The approach to Tequila, some 50km northwest of Guadalajara, is through great fields of spiky cactus-like blue agave. It’s from these rugged plants that the quintessentially Mexican liquor has been produced here since the sixteenth century, with the indígenas fermenting its precursor for at least 1500 years before that, a legacy which earned Tequila and its surroundings UNESCO World Heritage status in 2006.
The Tequila Express
The Tequila Express
One of the best ways to experience the Tequila region is to travel on the Tequila Express (wwww.tequilaexpress.com.mx), one of only three train rides left in Mexico (the others being the longer Copper Canyon run – and a suburban line in Mexico City). It is undoubtedly touristy, but gives you ample chance to learn something of the process and see how the agave is harvested, and includes lunch accompanied by mariachi music and no shortage of samples.
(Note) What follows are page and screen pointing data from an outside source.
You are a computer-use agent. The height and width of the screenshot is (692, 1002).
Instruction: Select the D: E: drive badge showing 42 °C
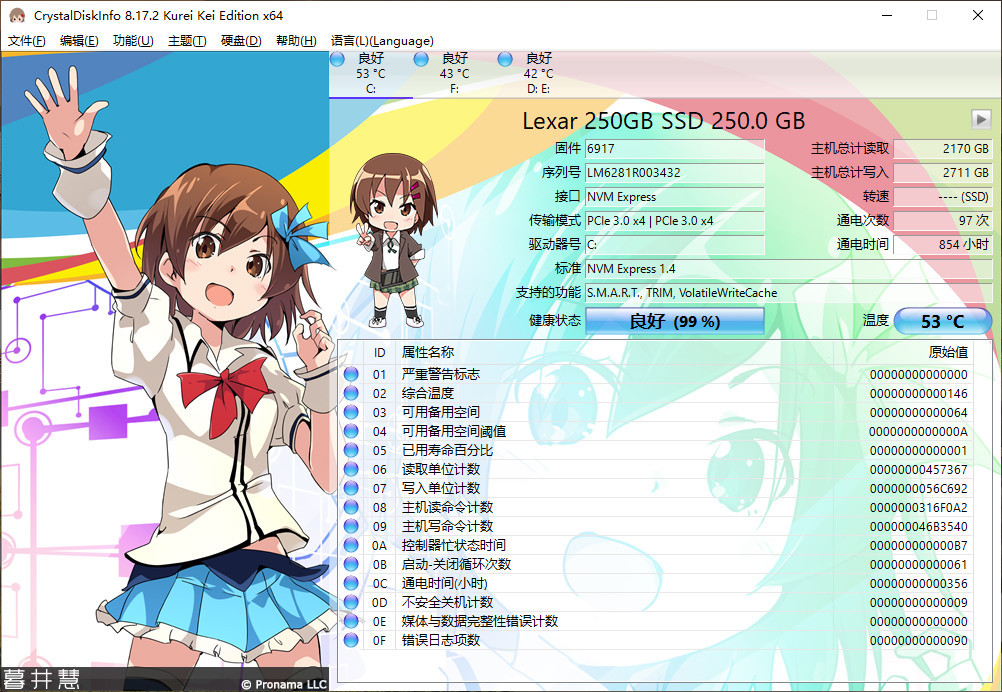pos(537,73)
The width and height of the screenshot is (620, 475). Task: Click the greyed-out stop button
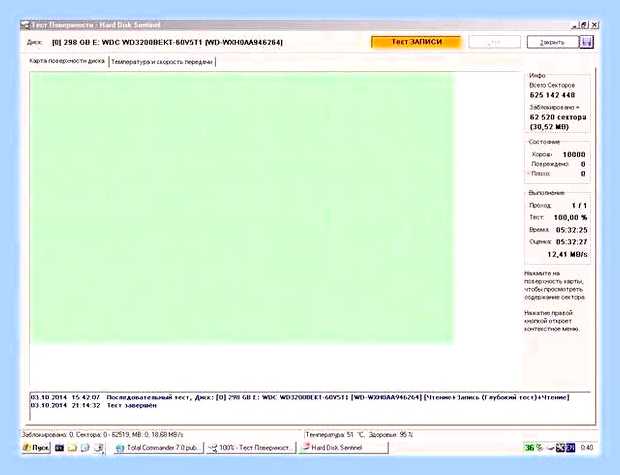[x=495, y=42]
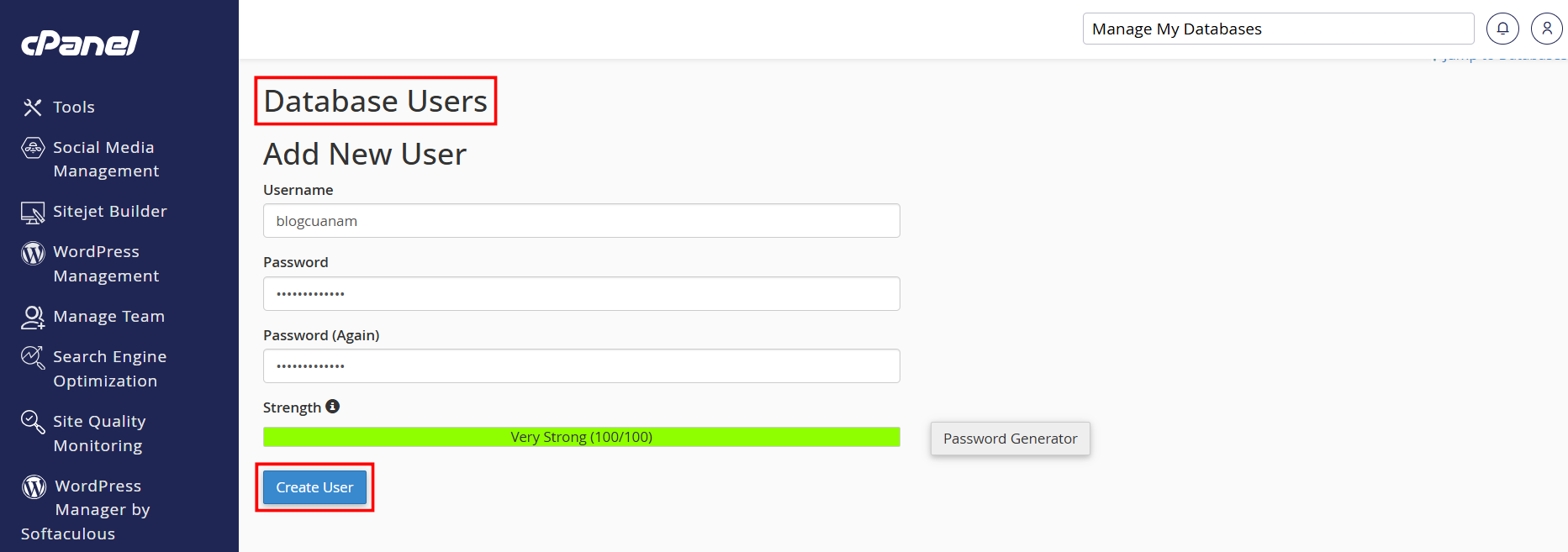Click the Tools wrench icon in sidebar
The width and height of the screenshot is (1568, 552).
tap(33, 107)
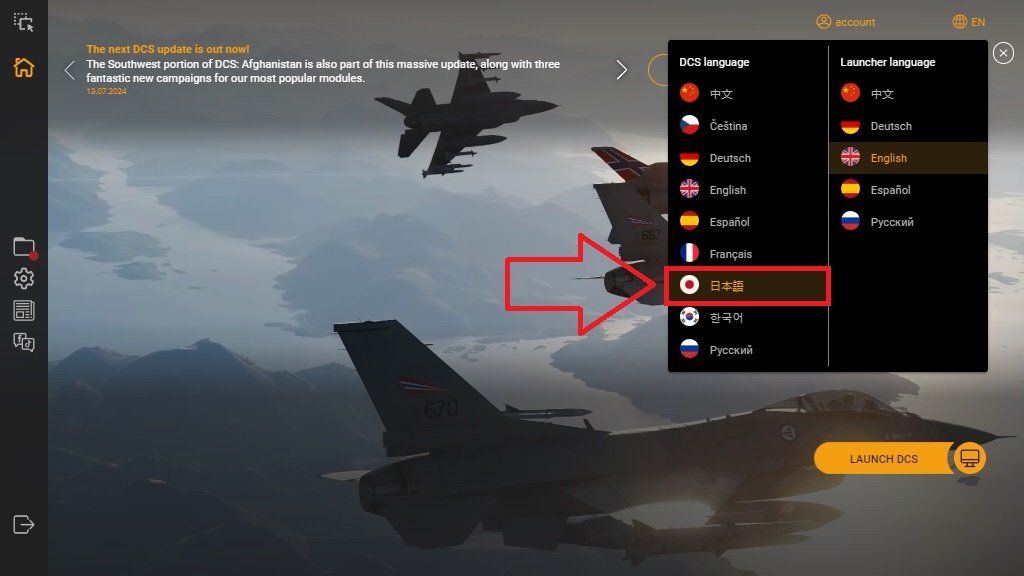Close the language panel with X button

click(1003, 53)
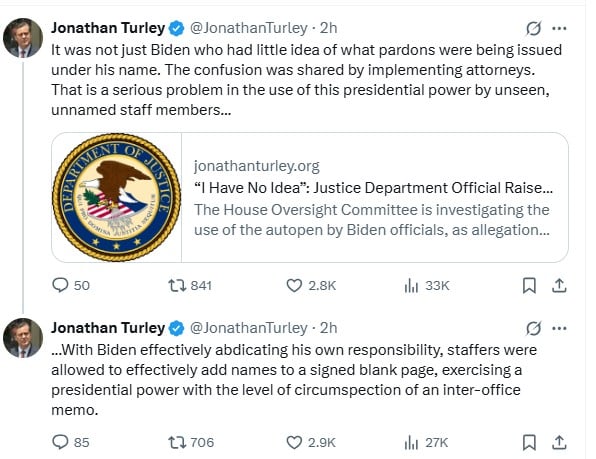Share the second tweet via share icon
596x459 pixels.
pyautogui.click(x=559, y=442)
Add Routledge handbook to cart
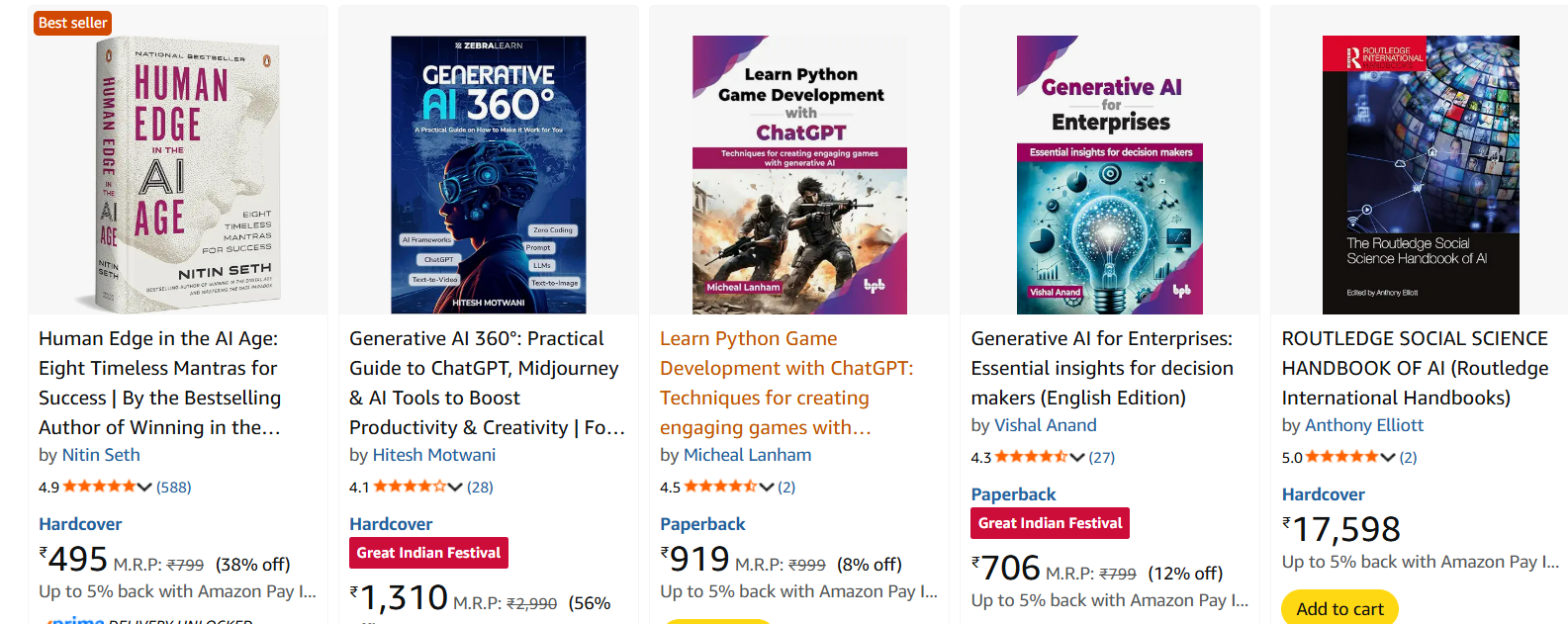Screen dimensions: 1568x624 tap(1339, 608)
The train doesn’t actually take you to the town of Tequila; rather it travels at a stately pace through blue agave fields and stops 15km short at the town of Amatitán, home of Herradura’s Hacienda San José del Refugio.
Visitors to Tequila are often surprised to hear that the town’s eponymous spirit is more complex than its reputation lets on. As with alcoholic beverages considered more sophisticated, like champagne, tequila is subject to strictly enforced appellation rules: true tequila must be made from at least 51 percent Weber blue agave grown in the Zona Protegida por la Denomination de Origen – essentially all of Jalisco plus parts of Nayarit, Michoacán, Guanajuato and Tamaulipas. The balance can be made up with alcohol from sugar or corn, but a good tequila will be one hundred percent agave, which gives more intense and flamboyant flavours, and will be stated on the label.
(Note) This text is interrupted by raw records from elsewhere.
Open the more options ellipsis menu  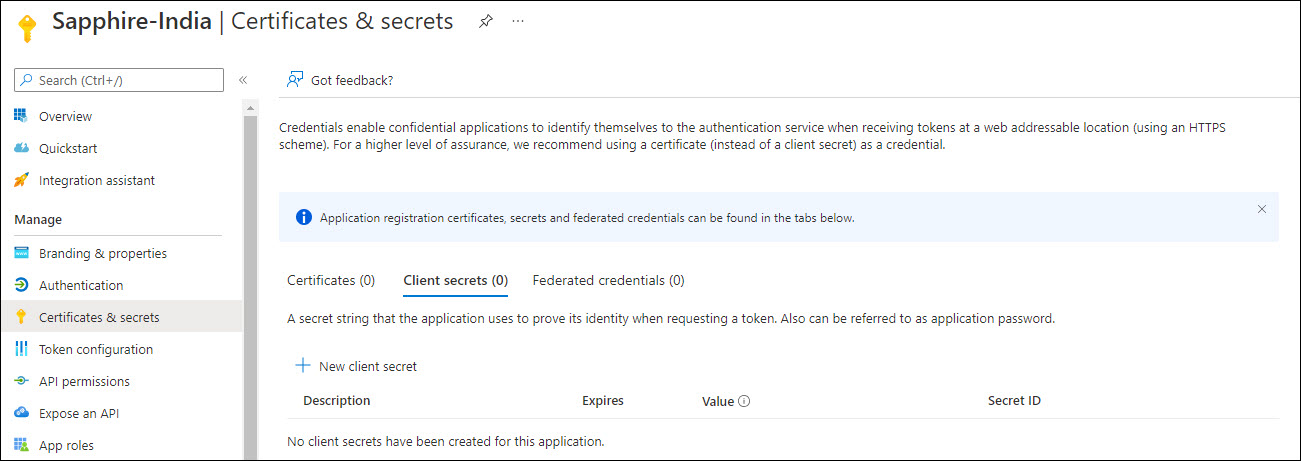(518, 21)
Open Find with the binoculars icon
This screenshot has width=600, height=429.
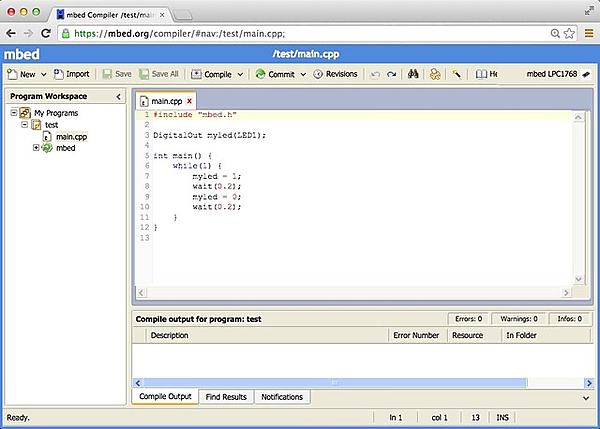[x=412, y=74]
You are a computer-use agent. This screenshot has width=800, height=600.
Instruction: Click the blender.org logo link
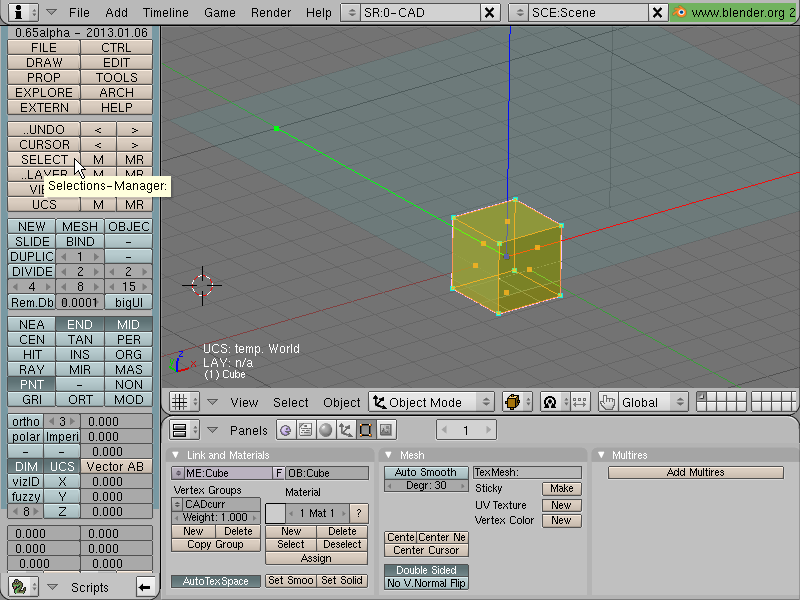pos(735,12)
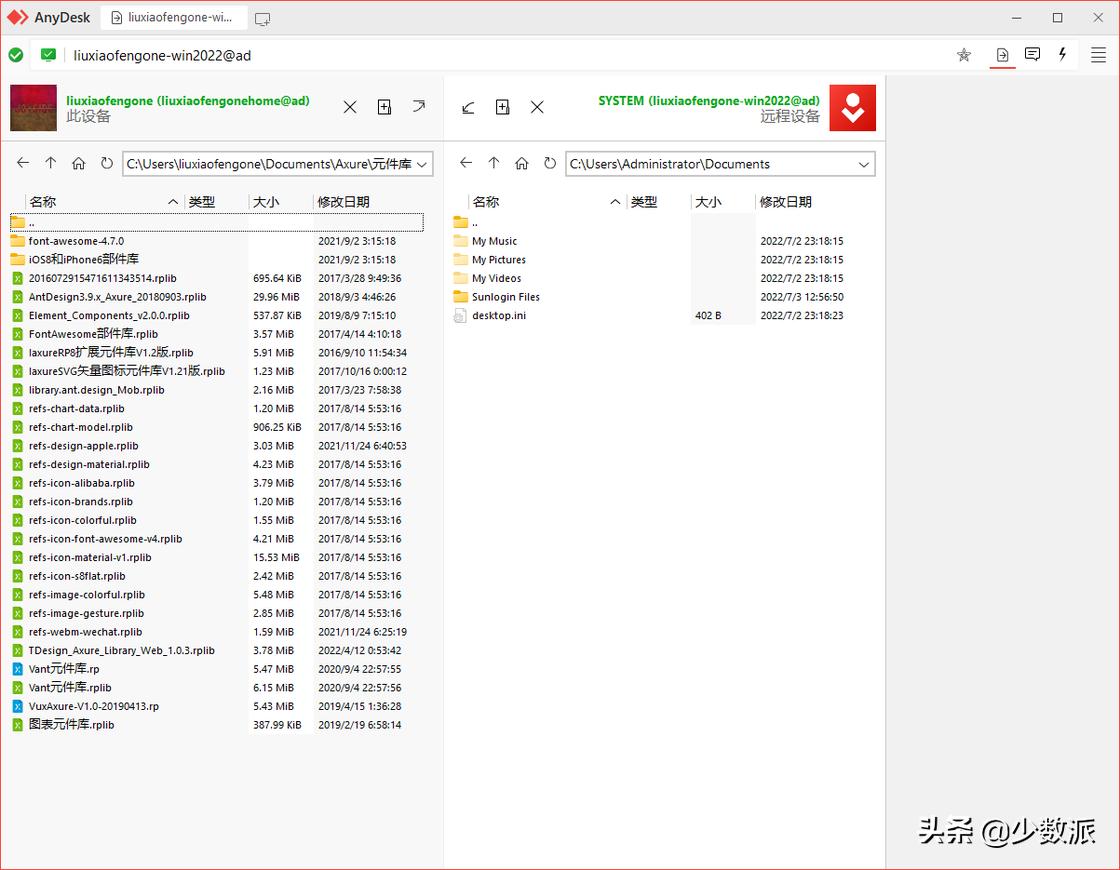Create new folder in local device panel

384,107
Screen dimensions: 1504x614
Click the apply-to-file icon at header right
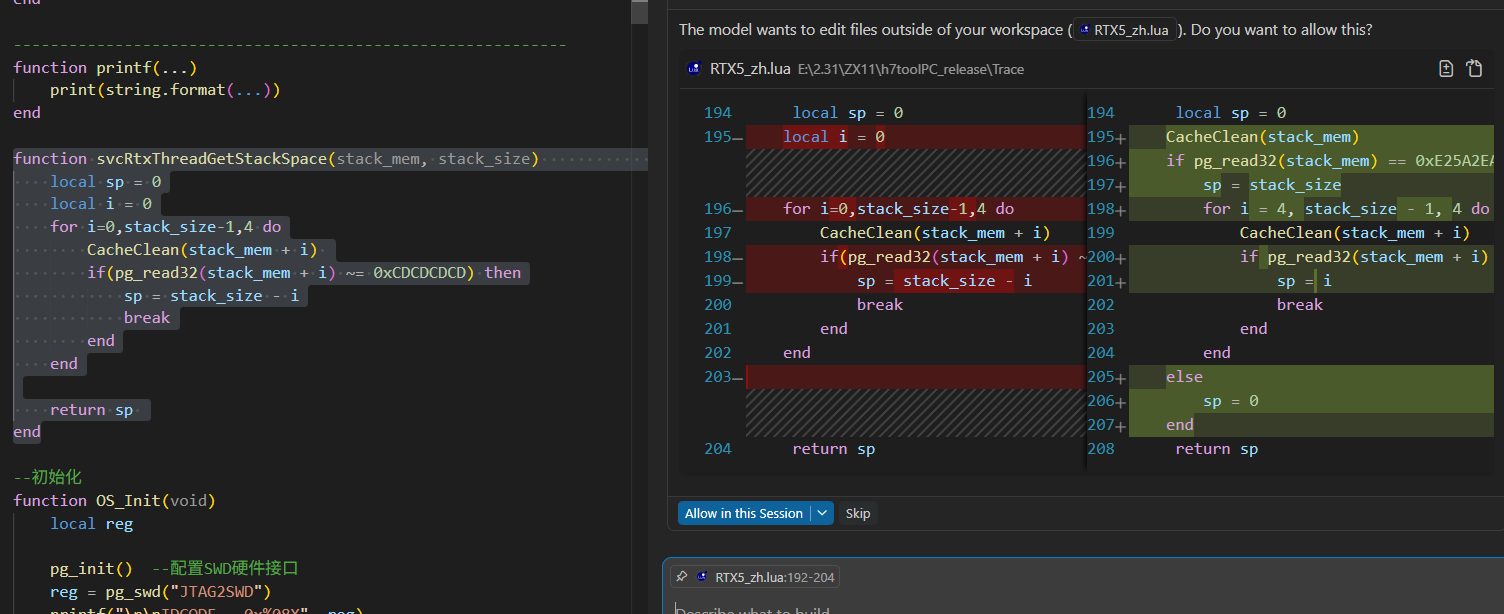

The agave takes seven to ten years to reach an economically harvestable size. The plant is then killed and the spiky leaves cut off, leaving the heart, known as the piña for its resemblance to an oversized pineapple. On distillery tours you can see the hearts as they’re unloaded from trucks and shoved into ovens, where they’re baked for a day or so. On emerging from the ovens, the warm and slightly caramelized piñas are crushed and the sweet juice fermented, then distilled.
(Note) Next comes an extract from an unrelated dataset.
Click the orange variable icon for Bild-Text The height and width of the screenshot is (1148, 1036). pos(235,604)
Tequila isn’t a drink that takes well to extended ageing, but some time in a barrel definitely benefits the flavour and smoothness. The simplest style of tequila, known as blanco or plata (white or silver), is clear, and sits just fifteen days in stainless steel tanks. The reposado (rested) spends at least two months in toasted, new white-oak barrels. The degree to which the barrels are toasted greatly affects the resulting flavours; a light toast gives spicy notes; a medium toast brings out vanilla and honey flavours; and a deep charring gives chocolate, smoke and roast almond overtones. If left for over a year the tequila becomes añejo (old), and typically takes on a darker colour. A fourth style, joven (young), is a mix of blanco with either reposado or añejo. While the nuances of tequila are slowly being explored by a select few, the benefits of oak ageing aren’t appreciated by all – many still prefer the supple vegetative freshness of a good blanco.